FanPost Friday - Adios, Arias.

Bob DeChiara-USA TODAY Sports

55.3 bWAR. That's the amount of future value the Mariners shipped away on August 29, 1996. David Ortiz, then known as Davey Arias, was sent to the Twins in exchange for Dave Hollins, who was supposed to be an upgrade over Russ Davis at third base. Hollins would go on to "accumulate" 1.1 bWAR for the Mariners in 1996, and would be designated as a Free Agent shortly after the season ended. Trades don't get much more lopsided than this one.

It's always easy to point fingers with the benefit of hindsight. If the Mariners had known that Bedard wouldn't stay healthy and the Adam Jones would be a perennial all-star, they wouldn't have done that deal. You could say the same for the trades involving Omar, Tino, Hampton, and Varitek. But in many of those cases, there was a reasonable argument to be made that the trades made sense at the time. But not the Ortiz trade.

At the time, Arias was a 20 year old 1B playing for the Mariners Single A Affiliate in Appleton, Wisconsin, called the Timber Rattlers. His manager, Mike Goff, was asked by the Mariners front office during the early part of the season what players on his roster were untouchable, and he listed two players, one of whom was David Arias. Goff told them he wouldn't trade Arias for anyone.

Later that year, the Mariners had an off day in June between a home stand and a series against the Brewers, so they decided to stop in Appleton to play an exhibition game against the Timber Rattlers. (This sounds insane, but it actually happened.) As fate would have it, the exhibition game had to be cancelled due to rain, but the teams wanted to put on a show for the fans who had come out to see the Big Leaguers, so they put on an impromptu home run derby with ARod, Griffey and Wilson representing the Mariners, and Arias and two teammates representing the Timber Rattlers.

Arias stole the show, smashing 7 homers in the first round compared to 3 for ARod and 4 for Griffey. Fans and media members talked about how Arias's homers sounded different than the others. Griffey and ARod were awestruck by the raw power of the 20 year old Single A prospect.

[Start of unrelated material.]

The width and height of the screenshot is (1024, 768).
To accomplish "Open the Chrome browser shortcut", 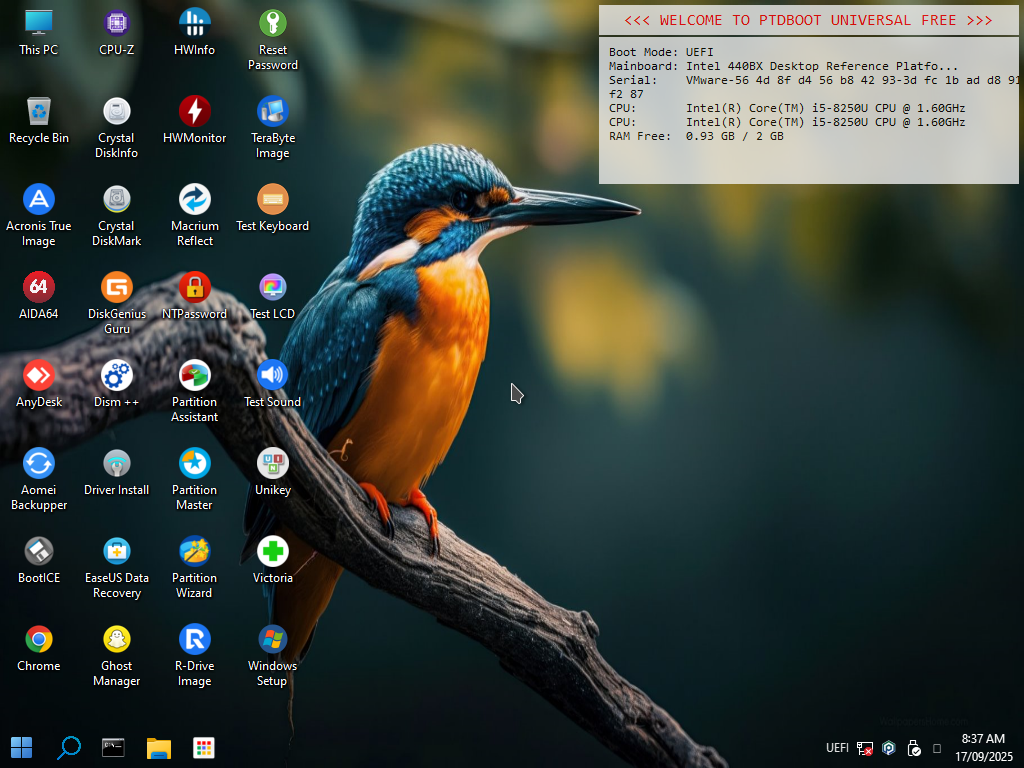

"Don't tell me he was the player to be named later." Those were Goff's words when the FO called on August 29, 1996, and told him not to let Arias leave the clubhouse. Arias had been traded against Goff's advice, and now Goff had to break the news to him. Goff was furious with the Mariners, and heartbroken for the player. He later said it was like telling his son he'd been traded.

Baseball is a business, and sometimes the team has to make decisions that make business sense even though they hurt. Nobody has a crystal ball, and sometimes the process is perfect but the results just don't work out. And then there are trades like this, that simply never should have happened. David Ortiz should have been untouchable. His manager knew it, the Mariners players knew it, and his teammates in Single A knew it. The only ones who didn't know it were the ones who mattered.